Horton, a member of the Board of Equalization, cites “an informal opinion from the State Legislative Counsel,” according to his statement. “This will be devastating to state and local governments, who will be on the hook for mitigating the negative criminal impacts of getting high in our communities,” according to Horton's office.

But marijuana advocates say Horton may be wrong. The Drug Policy Alliance, which helped write the pot legalization measure, Proposition 64, says the state Legislative Counsel's Office has no record of providing Horton with an opinion on the initiative. “I certainly have never heard this,” says DPA state director Lynne Lyman.

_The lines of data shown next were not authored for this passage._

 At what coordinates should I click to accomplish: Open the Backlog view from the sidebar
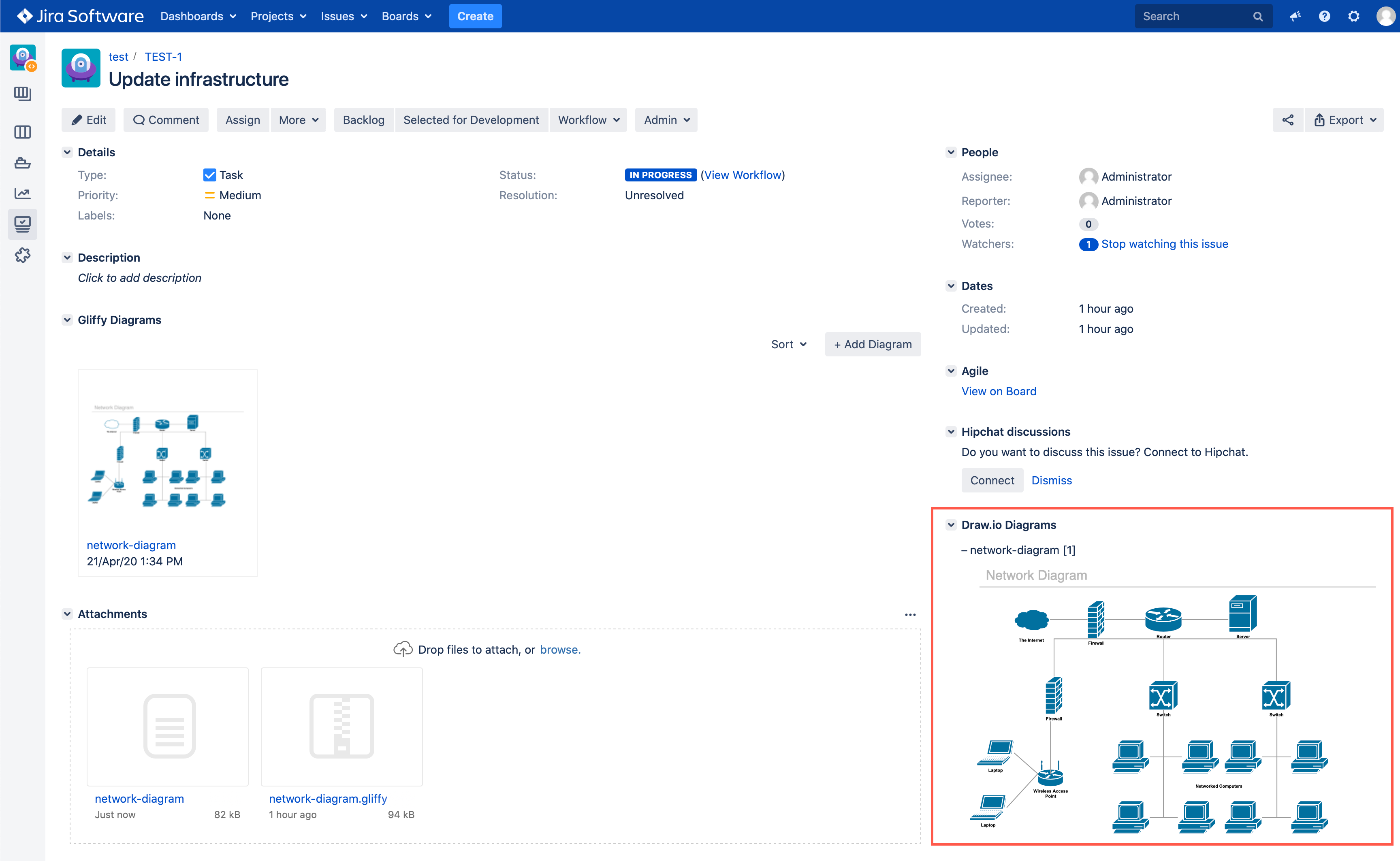click(23, 94)
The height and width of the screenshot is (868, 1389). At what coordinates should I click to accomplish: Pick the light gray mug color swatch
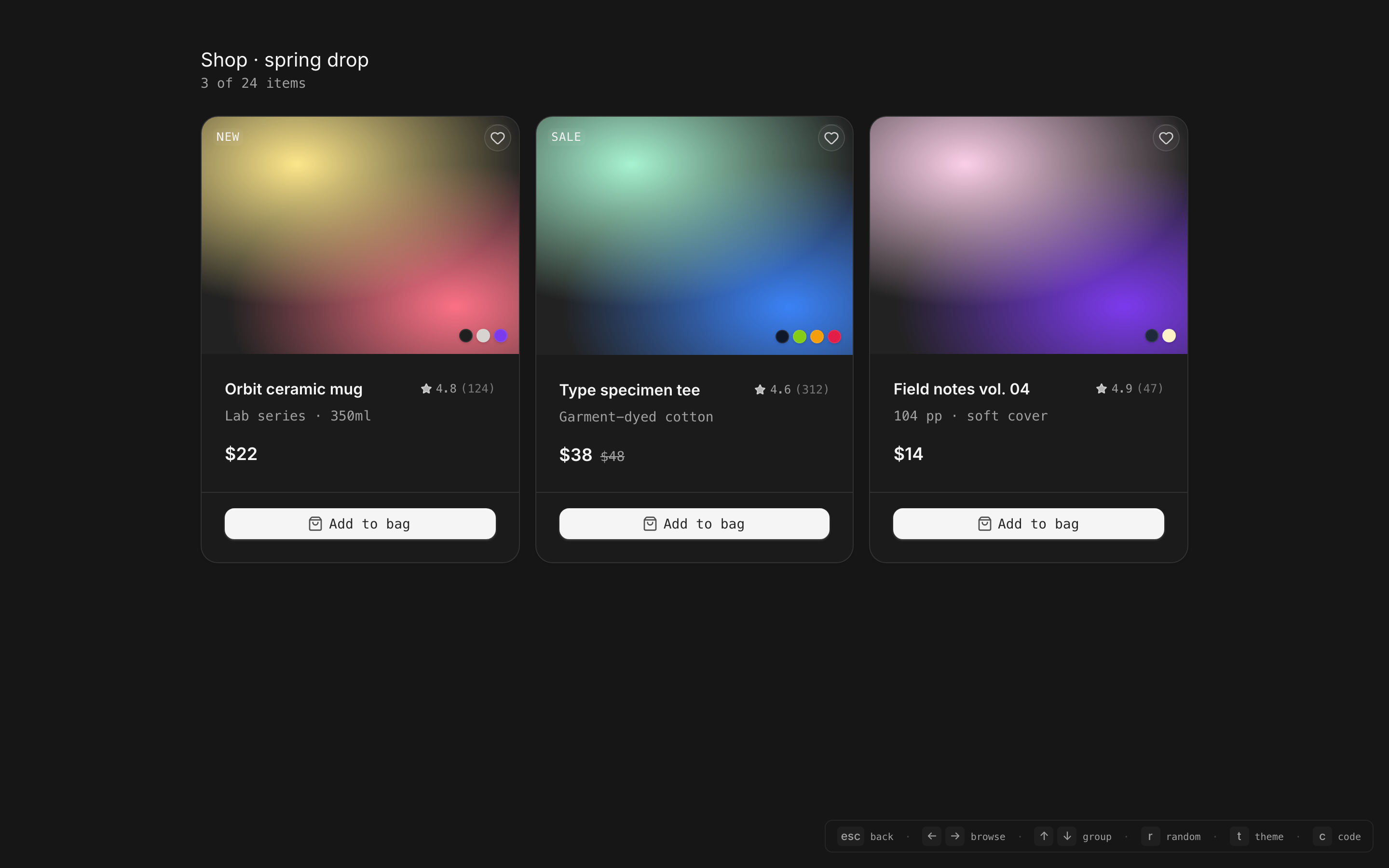(x=483, y=336)
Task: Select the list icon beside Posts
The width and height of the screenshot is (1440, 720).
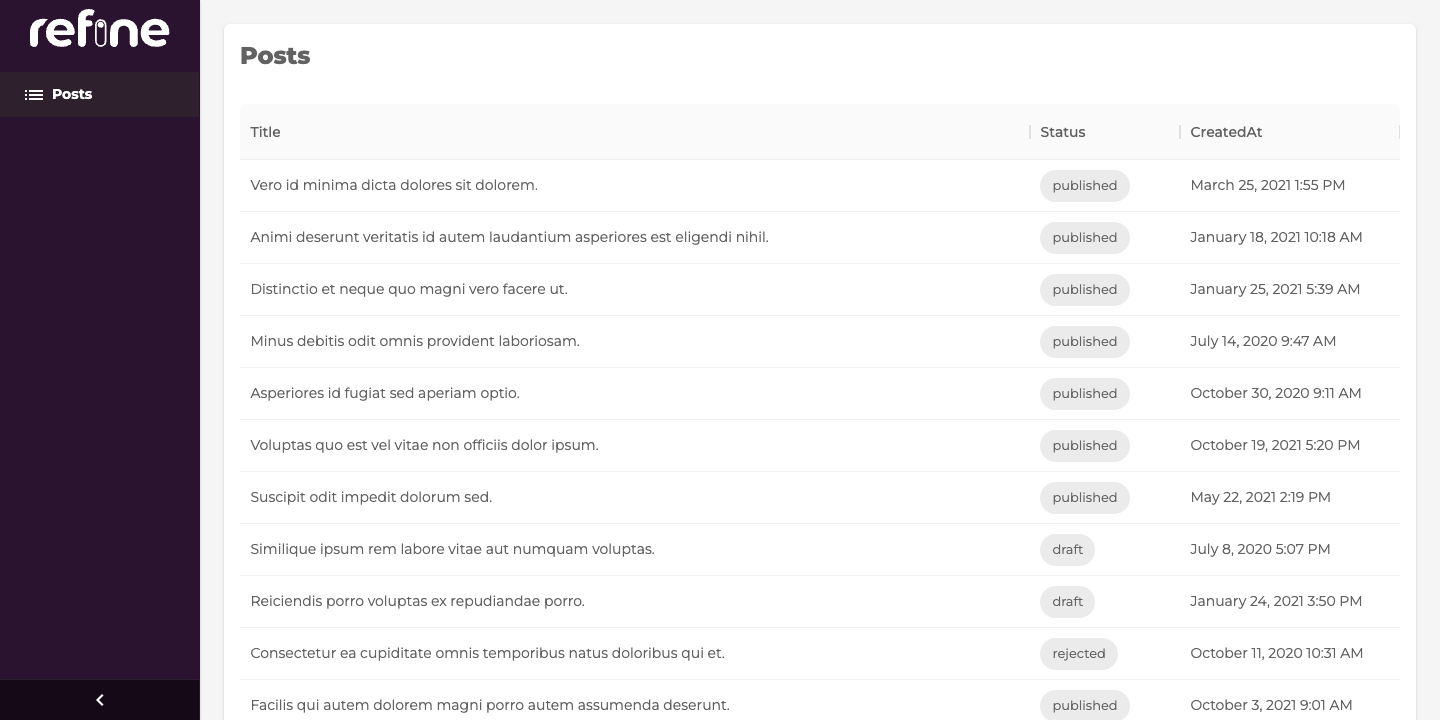Action: pyautogui.click(x=35, y=94)
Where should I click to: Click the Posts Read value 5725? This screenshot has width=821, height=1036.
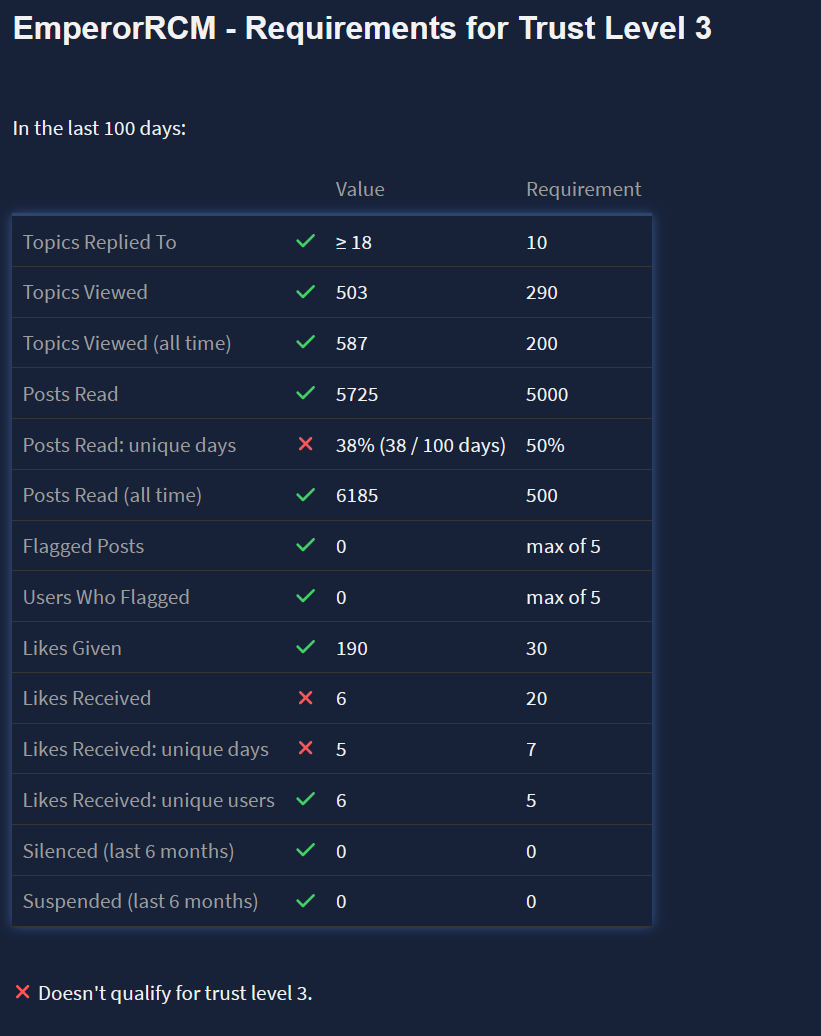click(x=357, y=394)
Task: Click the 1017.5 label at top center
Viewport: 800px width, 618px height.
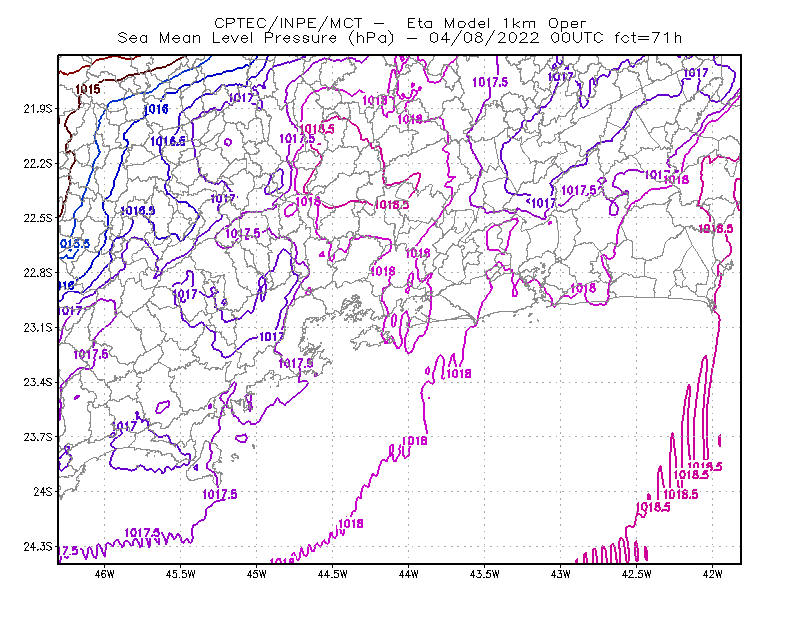Action: click(490, 82)
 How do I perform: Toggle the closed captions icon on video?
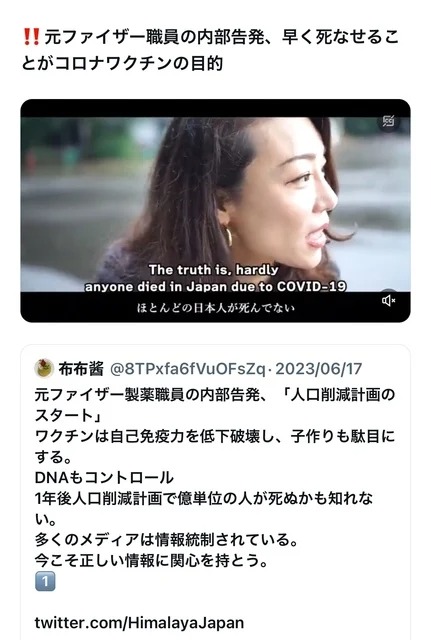click(389, 121)
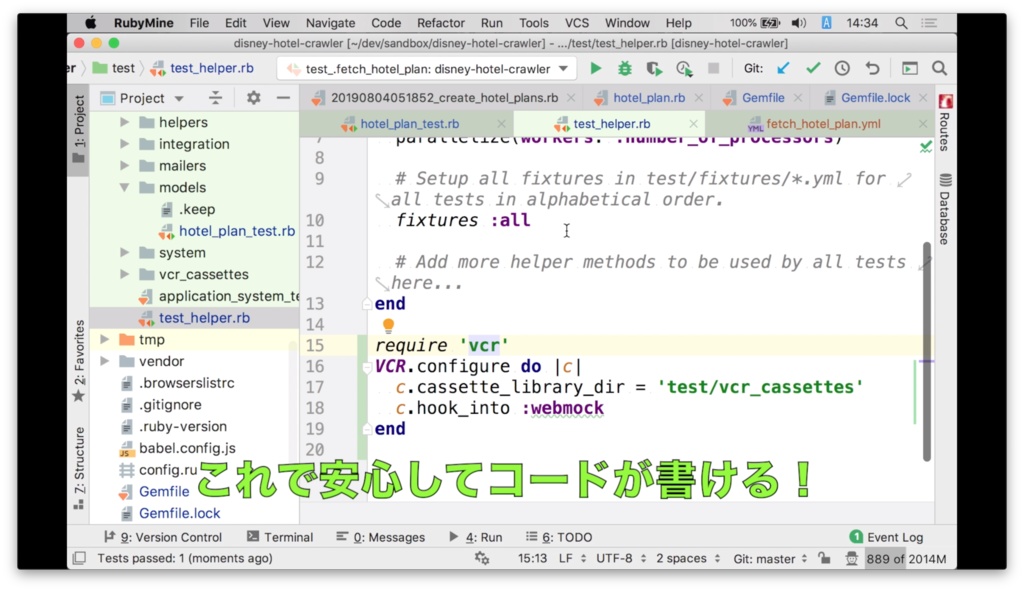
Task: Show Git history with the clock icon
Action: pyautogui.click(x=843, y=68)
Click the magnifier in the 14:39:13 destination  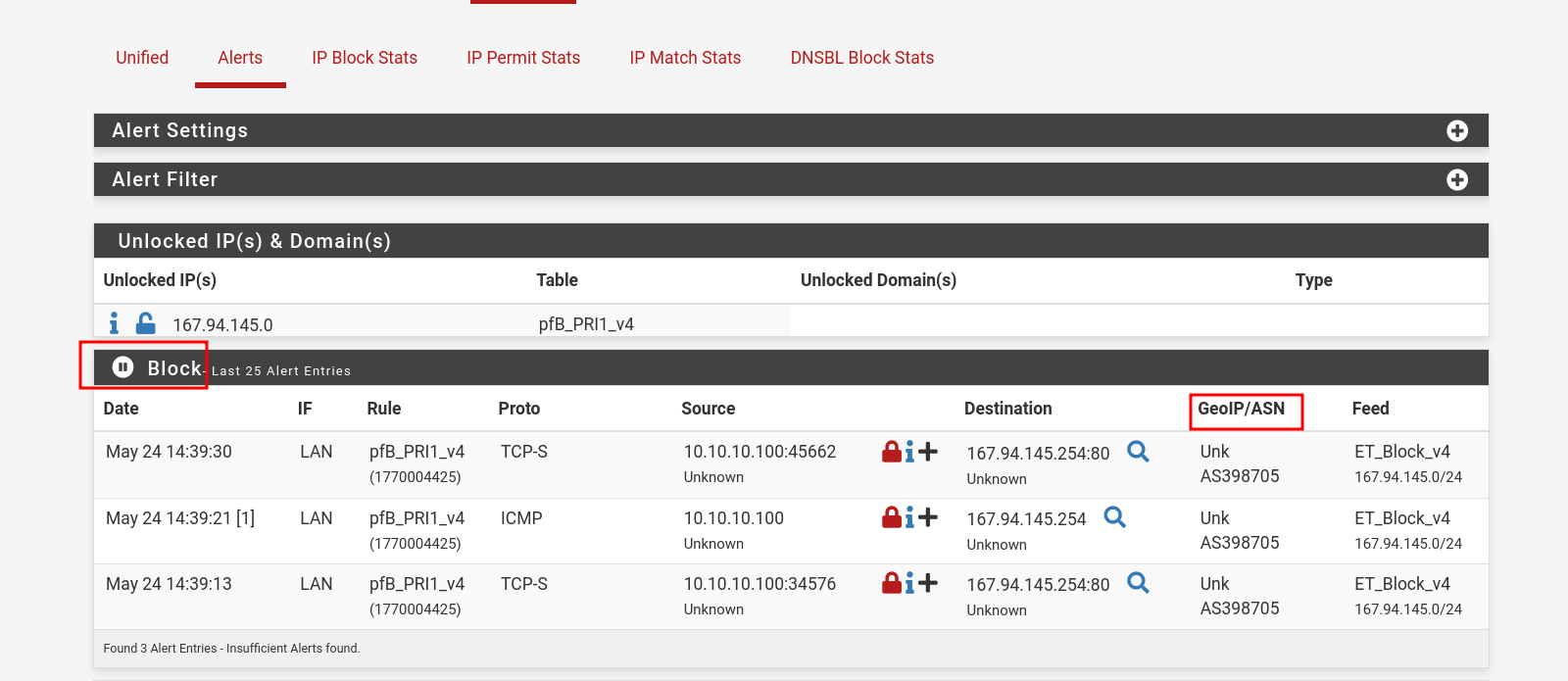tap(1138, 582)
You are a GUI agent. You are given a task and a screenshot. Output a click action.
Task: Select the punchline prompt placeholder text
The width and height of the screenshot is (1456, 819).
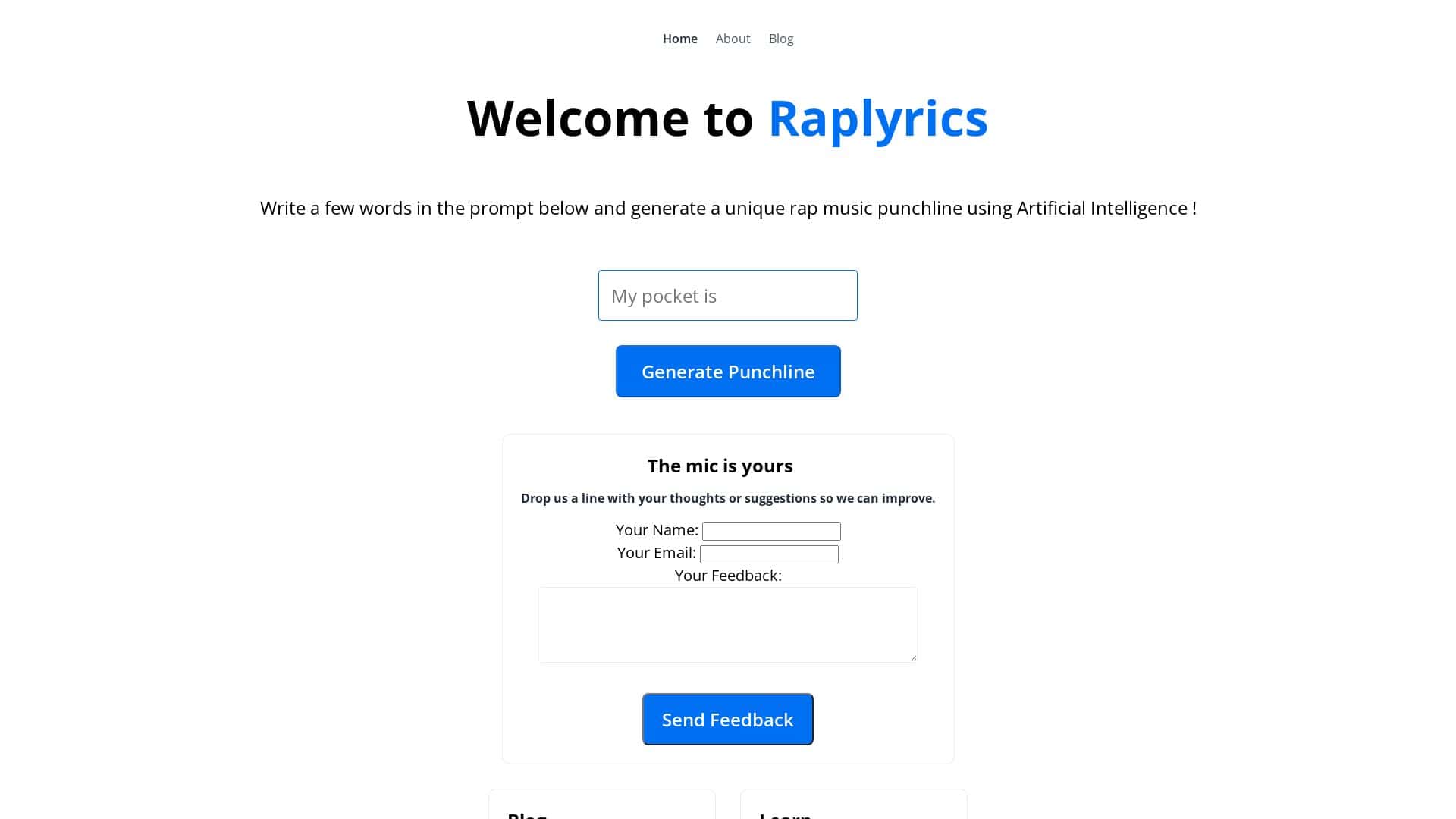pos(664,296)
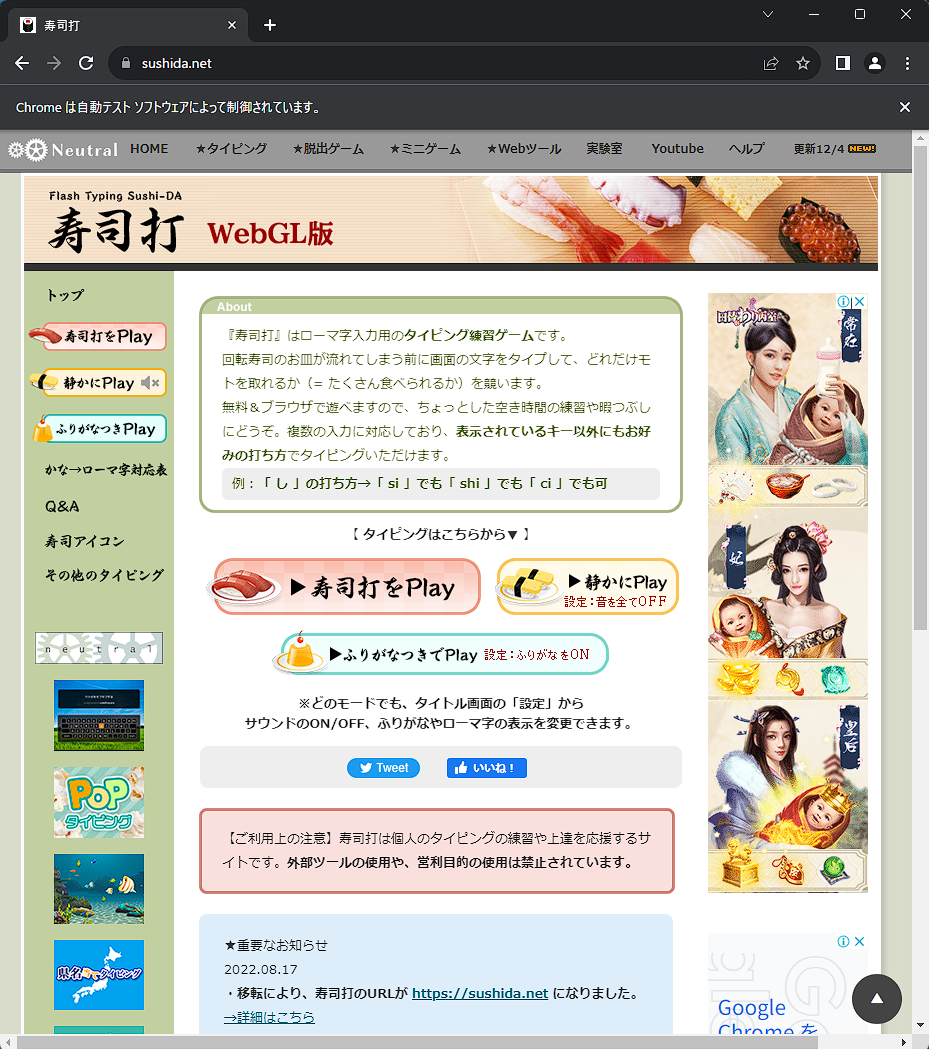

Medical marijuana patients with state pot ID cards are supposed to get a break from the regular state sales tax they pay now in order to offset some of the cost of Proposition 64's 15 percent cannabis tax at the register, pot advocates say. The state sales tax is 7.5 percent (although Horton puts the discount for medical buyers at 5.5 percent). 

“The exemption is to provide relief to patients once the new excise tax takes effect,” says Tamar Todd, California legal director of the DPA.

She says it is widely expected that the tax break would take effect in January 2018 — which, if the law passes, would be the first possible time licensed recreational shops could open their doors. It's not clear why Horton believes the tax break would kick in Nov. 9 if 64 passes. We reached out to his office for clarification but did not hear back. “We think he's mistaken,” Todd says.

In fact, the DPA says the authors of Proposition 64 consulted with the state Board of Equalization when it created the tax language to ensure it was kosher this way, according to Todd. “We drafted it in cooperation with BOE staff, which will be collecting the tax,” she says.